Krabat narra la iniciación a la vida adulta de un muchacho, su entrada en el mundo real por así decirlo, aunque pueda despistar su difícil pasado. La muerte, la amistad y el amor se cruzan en esta historia de un tenebroso molino, en el que no sólo el trigo puede acabar en la muela.
Es una película para primeros adolescentes -y si les gusta la magia, más-, llena de alegorías fácilmente comprensible y una buena elección y dirección de actores. Daniel Brühl no se corta a la hora de alternar los productos de consumo con los papeles más comprometidos, pero siempre con un alto nivel de exigencia, como en este caso, donde interpreta al joven mentor y amigo fiel del protagonista, David Kross. Krabat está dirigido con competencia y entusiasmo por Marco Kreuzpainter, autor de Bienvenido a América, un filme sobre emigración bastante fuerte.
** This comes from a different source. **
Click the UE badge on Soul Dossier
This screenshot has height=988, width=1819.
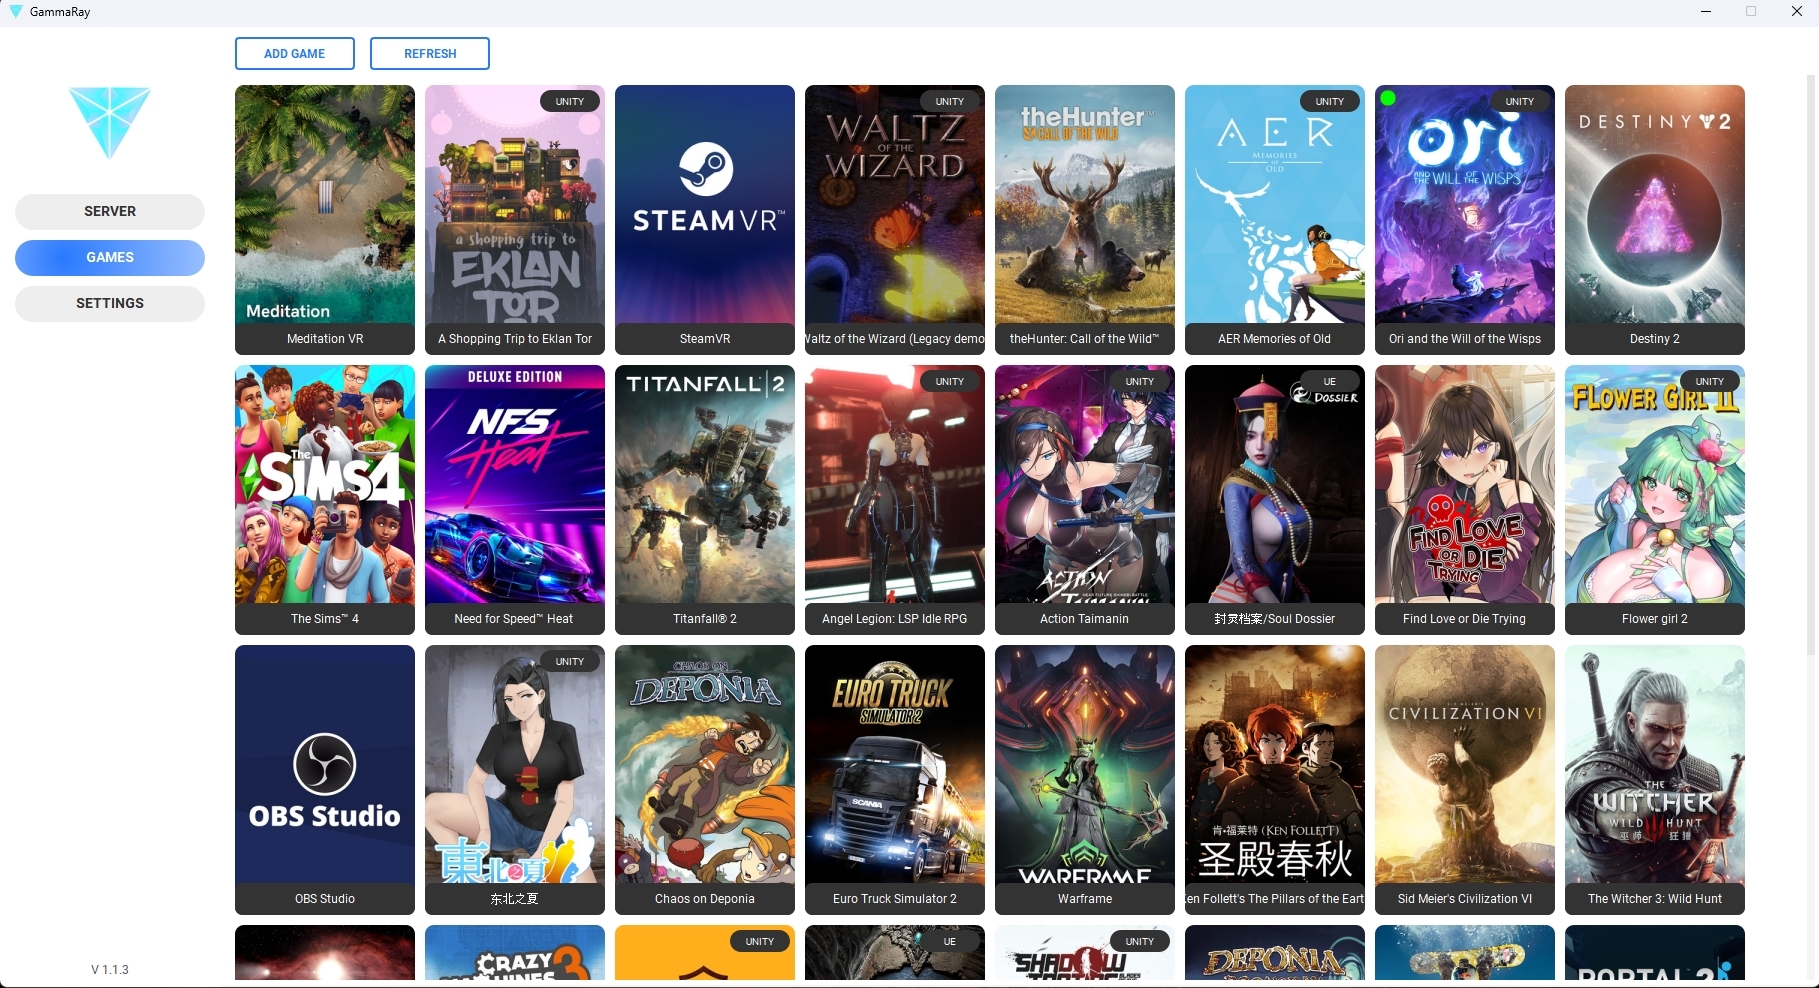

En resumen, una distraída película de aventuras aunque no apta para pequeños, por su dosis de maldad y magos oscuros y terribles.
22 de Enero de 2010
Un tipo serio, el sueño de dos cineastas
Después de verla, tengo la convicción de que la película con la que soñaban ser directores de cine los hermanos Cohen era Un tipo serio y que, sólo después de hacerse un nombre, han podido lanzarse a realizarla. Película inteligente y rítmica, rodada con una cierta distancia irónica y mucha autobiografía, Un tipo serio narra el derrumbe, inesperado y tajante, del mundo que rodea a un profesor de universidad judío, responsable, cabal y, por supuesto, serio.
La película es fascinante en su desarrollo, en el plano de igualdad en el que sitúa las convicciones religiosas, los ritos y la propia vida de sus personajes. De un lado, una tradición que puede ser asfixiante, de otro un mundo que está cambiando sin recordar sus raíces. Tras una primera secuencia que puede descolocar al espectador, los Cohen reflejan la destrucción con una mirada tierna, sin ensañarse.
Por momentos, Un tipo serio recuerda en su judaísmo a un Woody Allen, pero mucho más ácido e interior. De ahí el carácter incómodo y el perturbador análisis que los Cohen hacen de la sociedad, de los individuos serios, acomodados, satisfechos y por supuesto honrados. El hecho de que el protagonista sea físico y explique en clase el principio de incertidumbre, añade la dimensión extra del azar al análisis.
Porque, en el fondo, los Cohen nos explican que la imposibilidad de preverlo todo, de que los acontecimientos se desarrollen linealmente, tal y como nos gustaría, no existe sin esa incertidumbre, sin contar con que la vida se cruce y se vuelva a cruzar con otras muchas vidas.